**TASK DESCRIPTION:** Scan the data for "Given" and copy each matching line.

**RECORDS FOR PROCESSING:**
== Segment start ==

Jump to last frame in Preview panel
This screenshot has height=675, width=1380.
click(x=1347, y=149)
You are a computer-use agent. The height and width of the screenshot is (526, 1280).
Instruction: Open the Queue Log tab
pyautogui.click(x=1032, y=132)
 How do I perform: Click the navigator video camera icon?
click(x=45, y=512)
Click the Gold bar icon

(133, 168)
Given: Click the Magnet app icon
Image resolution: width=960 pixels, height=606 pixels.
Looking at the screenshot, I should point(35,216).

== Segment end ==
== Segment start ==

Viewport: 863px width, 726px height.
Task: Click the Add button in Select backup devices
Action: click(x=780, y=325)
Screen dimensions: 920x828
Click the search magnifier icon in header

== Segment end ==
== Segment start ==

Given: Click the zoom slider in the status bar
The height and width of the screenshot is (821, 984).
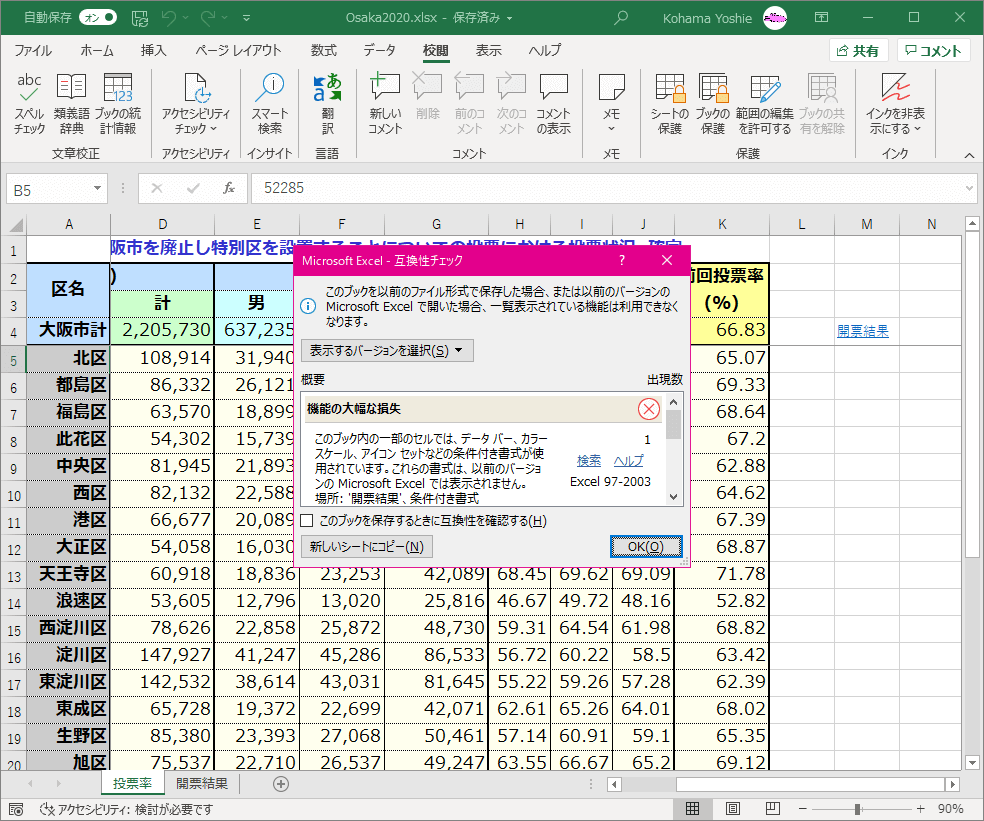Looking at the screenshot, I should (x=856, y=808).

== Segment end ==

**WRITTEN REPLY:**
Given: Click the Magnet app icon
Given: Click the zoom slider in the status bar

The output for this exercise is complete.